Reproduce the records below exactly, but only between the lines holding "Given: Click the 99.2% zoom percentage field" and "Given: Select the Button content block", inclusive.

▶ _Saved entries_

^^^^

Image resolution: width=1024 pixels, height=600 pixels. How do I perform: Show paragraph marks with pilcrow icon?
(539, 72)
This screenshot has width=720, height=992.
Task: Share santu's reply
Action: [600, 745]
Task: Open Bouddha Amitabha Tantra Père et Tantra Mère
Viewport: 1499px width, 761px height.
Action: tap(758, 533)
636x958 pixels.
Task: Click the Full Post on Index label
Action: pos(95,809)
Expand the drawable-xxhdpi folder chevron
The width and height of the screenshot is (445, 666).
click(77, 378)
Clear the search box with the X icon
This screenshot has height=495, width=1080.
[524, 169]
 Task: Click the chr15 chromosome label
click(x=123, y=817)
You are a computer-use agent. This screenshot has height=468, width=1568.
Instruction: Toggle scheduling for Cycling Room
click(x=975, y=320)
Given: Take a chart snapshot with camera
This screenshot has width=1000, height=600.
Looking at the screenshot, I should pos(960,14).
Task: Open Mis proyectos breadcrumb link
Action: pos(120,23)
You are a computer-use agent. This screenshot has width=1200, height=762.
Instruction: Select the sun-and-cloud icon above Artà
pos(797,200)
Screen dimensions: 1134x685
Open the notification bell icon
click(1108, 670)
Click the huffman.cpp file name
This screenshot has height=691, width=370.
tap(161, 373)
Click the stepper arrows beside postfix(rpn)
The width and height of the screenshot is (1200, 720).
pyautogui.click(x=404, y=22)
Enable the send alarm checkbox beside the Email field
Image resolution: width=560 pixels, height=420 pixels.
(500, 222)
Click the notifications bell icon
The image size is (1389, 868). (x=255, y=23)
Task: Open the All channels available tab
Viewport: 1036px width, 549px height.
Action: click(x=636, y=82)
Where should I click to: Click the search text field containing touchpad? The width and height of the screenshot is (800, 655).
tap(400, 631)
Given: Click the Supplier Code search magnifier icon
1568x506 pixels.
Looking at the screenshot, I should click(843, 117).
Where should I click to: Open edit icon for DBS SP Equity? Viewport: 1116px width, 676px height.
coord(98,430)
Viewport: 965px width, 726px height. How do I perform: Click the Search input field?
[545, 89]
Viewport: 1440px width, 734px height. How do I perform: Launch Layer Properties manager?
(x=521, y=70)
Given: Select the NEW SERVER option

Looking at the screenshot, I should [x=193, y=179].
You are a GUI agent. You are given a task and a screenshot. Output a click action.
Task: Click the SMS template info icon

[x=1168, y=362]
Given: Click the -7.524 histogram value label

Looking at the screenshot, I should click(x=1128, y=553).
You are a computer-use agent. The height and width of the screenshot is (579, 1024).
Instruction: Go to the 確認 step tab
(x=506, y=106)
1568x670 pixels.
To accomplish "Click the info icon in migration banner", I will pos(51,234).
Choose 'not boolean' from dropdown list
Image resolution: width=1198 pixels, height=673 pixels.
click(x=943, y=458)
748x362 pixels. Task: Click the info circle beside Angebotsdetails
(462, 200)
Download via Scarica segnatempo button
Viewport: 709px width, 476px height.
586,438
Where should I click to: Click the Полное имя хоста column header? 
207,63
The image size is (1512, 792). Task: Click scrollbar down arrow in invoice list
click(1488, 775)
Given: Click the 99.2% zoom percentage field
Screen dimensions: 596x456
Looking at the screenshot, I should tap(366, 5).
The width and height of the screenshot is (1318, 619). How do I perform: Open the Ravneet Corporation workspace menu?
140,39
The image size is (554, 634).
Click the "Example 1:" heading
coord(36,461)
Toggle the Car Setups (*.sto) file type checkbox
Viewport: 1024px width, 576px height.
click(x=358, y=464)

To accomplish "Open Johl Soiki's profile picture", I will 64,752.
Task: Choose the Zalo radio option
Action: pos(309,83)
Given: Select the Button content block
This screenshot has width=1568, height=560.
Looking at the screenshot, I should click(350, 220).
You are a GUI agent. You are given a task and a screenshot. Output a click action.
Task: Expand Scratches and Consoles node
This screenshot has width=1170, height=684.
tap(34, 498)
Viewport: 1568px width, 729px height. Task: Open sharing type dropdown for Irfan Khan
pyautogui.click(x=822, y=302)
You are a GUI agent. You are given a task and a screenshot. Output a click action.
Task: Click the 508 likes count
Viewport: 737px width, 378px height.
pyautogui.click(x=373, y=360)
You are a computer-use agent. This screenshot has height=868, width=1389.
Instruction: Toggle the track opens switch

^^^^

▶ _Exercise solution_
Given: Click the 99.2% zoom percentage field
Screen dimensions: 596x456
Looking at the screenshot, I should tap(366, 5).
The width and height of the screenshot is (1318, 619). How do I perform: Open the Ravneet Corporation workspace menu?
140,39
The image size is (554, 634).
Click the "Example 1:" heading
coord(36,461)
Toggle the Car Setups (*.sto) file type checkbox
Viewport: 1024px width, 576px height.
click(x=358, y=464)

To accomplish "Open Johl Soiki's profile picture", I will 64,752.
Task: Choose the Zalo radio option
Action: pos(309,83)
Given: Select the Button content block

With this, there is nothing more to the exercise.